> _What to produce_
Find each line in the records below that contains the word "will", and copy it out.

*** Opening of Data under study ***

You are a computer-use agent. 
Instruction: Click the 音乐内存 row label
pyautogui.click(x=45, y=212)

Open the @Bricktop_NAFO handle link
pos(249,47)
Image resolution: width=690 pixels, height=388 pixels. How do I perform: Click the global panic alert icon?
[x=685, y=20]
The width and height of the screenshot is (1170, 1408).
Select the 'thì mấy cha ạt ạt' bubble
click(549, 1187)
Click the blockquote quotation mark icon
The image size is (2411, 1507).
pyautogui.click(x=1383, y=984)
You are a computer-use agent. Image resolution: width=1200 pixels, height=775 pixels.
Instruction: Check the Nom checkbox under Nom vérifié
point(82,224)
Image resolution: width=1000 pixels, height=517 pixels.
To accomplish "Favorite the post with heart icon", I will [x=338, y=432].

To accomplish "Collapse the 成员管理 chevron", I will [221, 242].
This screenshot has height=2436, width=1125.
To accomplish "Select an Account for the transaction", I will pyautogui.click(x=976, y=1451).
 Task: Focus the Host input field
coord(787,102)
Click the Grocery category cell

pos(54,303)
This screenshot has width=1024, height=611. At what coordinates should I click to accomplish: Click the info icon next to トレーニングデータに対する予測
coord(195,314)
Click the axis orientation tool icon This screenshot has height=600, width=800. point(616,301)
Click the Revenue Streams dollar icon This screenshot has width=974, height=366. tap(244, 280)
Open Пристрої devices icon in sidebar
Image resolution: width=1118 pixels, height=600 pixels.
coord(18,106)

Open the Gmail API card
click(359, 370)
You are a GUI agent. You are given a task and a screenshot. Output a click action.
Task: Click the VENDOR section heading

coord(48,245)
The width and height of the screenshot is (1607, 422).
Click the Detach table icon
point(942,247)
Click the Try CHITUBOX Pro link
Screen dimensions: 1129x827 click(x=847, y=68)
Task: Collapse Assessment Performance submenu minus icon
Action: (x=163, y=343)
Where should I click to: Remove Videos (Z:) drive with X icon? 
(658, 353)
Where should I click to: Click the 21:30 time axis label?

*** Close of Data under study ***

> _Result_
To accomplish "Favorite the post with heart icon", I will [x=338, y=432].
To accomplish "Collapse the 成员管理 chevron", I will [221, 242].
To accomplish "Select an Account for the transaction", I will pyautogui.click(x=976, y=1451).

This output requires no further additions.